Purpose: To evaluate the relative impact of best and worst eye on vision-related quality of life in patients suffering from age-related macular degeneration (AMD).
Design: Quality of life and visual acuity data were collected at baseline during a randomized clinical trial.
Setting: Multicenter (11 centers), international study.
Patients: One hundred fourteen patients with a diagnosis of exudative AMD and primary or recurrent subfoveal neovascular membrane (greatest linear dimension of lesion < or =5400 microm; > or =50% of the total lesion was choroidal neovascularization (CNV); classic component of the total CNV > or = 1.0 mm(2)). All patients were over age 50 years, of any race, either sex. INTERVENTION OR OBSERVATION PROCEDURE: NEI-VFQ-39 questionnaire administered to patients at home by trained telephone interviewers.

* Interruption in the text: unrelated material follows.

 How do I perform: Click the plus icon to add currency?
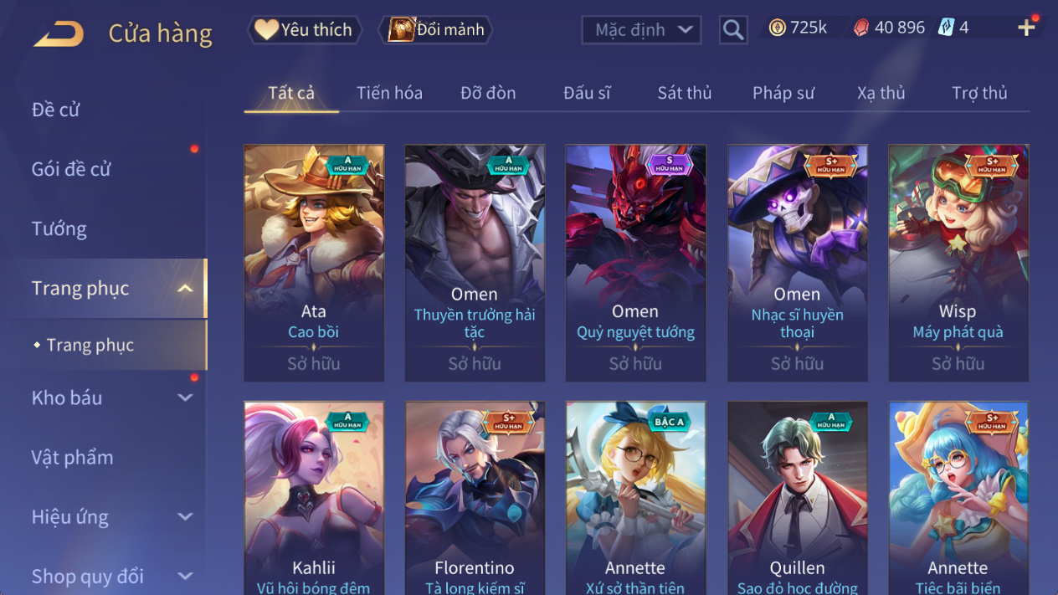pyautogui.click(x=1027, y=28)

Main outcome measures: ETDRS visual acuity (VA) was measured in both eyes separately. Vision-related quality of life (QoL) was assessed using the NEI-VFQ-39. An analysis of variance was performed on the NEI-VFQ scores, including best eye VA (VA > 20/40 vs VA < or = 20/40), worst eye VA (VA > 20/200 vs VA < or = 20/200), and the interaction between the two as independent variables.
Results: Best eye VA was 0.34 on average, with VA > 20/40 in 43.0% of patients. Worst eye VA was 0.85 on average, with VA > 20/200 in 32.5% of patients. VA was not linked to general health and ocular pain scores. General Vision, Near Activities, Distance Vision, Driving, Mental Health, Role Difficulties, Dependency, Peripheral Vision, and the Global NEI-VFQ scores were affected by both best eye VA and worst eye VA.
Conclusion: In the study sample, worst eye VA (< or =20/200) and best eye VA (< or =20/40) contributed independently to vision-related QoL. These results suggest that preserving a minimal visual acuity in the worst eye may contribute to vision-related quality of life.